# RECORDED DATA:

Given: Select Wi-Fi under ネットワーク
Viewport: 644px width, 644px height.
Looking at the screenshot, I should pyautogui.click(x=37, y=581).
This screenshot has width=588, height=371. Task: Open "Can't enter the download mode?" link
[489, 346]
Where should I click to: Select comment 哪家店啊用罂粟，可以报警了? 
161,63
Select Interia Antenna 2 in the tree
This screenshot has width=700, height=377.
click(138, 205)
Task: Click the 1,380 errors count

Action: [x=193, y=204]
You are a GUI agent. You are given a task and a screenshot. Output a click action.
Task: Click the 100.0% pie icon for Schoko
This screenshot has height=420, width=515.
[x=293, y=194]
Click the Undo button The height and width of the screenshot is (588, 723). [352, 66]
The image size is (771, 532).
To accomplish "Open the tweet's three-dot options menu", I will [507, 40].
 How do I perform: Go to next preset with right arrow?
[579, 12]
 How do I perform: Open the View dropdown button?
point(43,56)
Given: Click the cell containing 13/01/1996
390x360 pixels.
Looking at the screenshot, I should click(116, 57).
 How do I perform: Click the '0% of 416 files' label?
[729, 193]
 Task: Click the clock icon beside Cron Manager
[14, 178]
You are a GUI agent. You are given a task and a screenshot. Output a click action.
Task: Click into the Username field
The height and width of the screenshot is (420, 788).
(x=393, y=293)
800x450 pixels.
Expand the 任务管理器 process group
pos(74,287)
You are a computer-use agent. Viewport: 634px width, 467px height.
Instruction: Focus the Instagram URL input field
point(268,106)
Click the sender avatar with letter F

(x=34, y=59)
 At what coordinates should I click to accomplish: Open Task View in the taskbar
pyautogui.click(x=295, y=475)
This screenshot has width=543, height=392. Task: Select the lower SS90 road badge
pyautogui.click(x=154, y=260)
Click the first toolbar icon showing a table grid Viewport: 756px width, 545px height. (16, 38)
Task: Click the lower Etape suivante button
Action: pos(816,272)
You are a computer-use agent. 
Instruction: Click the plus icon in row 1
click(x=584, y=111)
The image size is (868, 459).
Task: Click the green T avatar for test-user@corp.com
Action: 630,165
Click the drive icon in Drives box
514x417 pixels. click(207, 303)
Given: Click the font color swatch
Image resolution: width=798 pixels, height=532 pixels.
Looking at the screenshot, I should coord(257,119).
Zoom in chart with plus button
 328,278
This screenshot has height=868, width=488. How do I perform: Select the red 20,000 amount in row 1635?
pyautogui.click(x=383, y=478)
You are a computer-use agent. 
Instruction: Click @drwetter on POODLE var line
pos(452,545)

# TASK:
All lines from the one containing "Instruction: Click the plus icon in row 1" through the end of the listing must be transcribed exactly. No other lines belong in the answer.

# ANSWER TO THE EXERCISE:
Instruction: Click the plus icon in row 1
click(x=584, y=111)
The image size is (868, 459).
Task: Click the green T avatar for test-user@corp.com
Action: 630,165
Click the drive icon in Drives box
514x417 pixels. click(207, 303)
Given: Click the font color swatch
Image resolution: width=798 pixels, height=532 pixels.
Looking at the screenshot, I should coord(257,119).
Zoom in chart with plus button
 328,278
This screenshot has height=868, width=488. How do I perform: Select the red 20,000 amount in row 1635?
pyautogui.click(x=383, y=478)
You are a computer-use agent. 
Instruction: Click @drwetter on POODLE var line
pos(452,545)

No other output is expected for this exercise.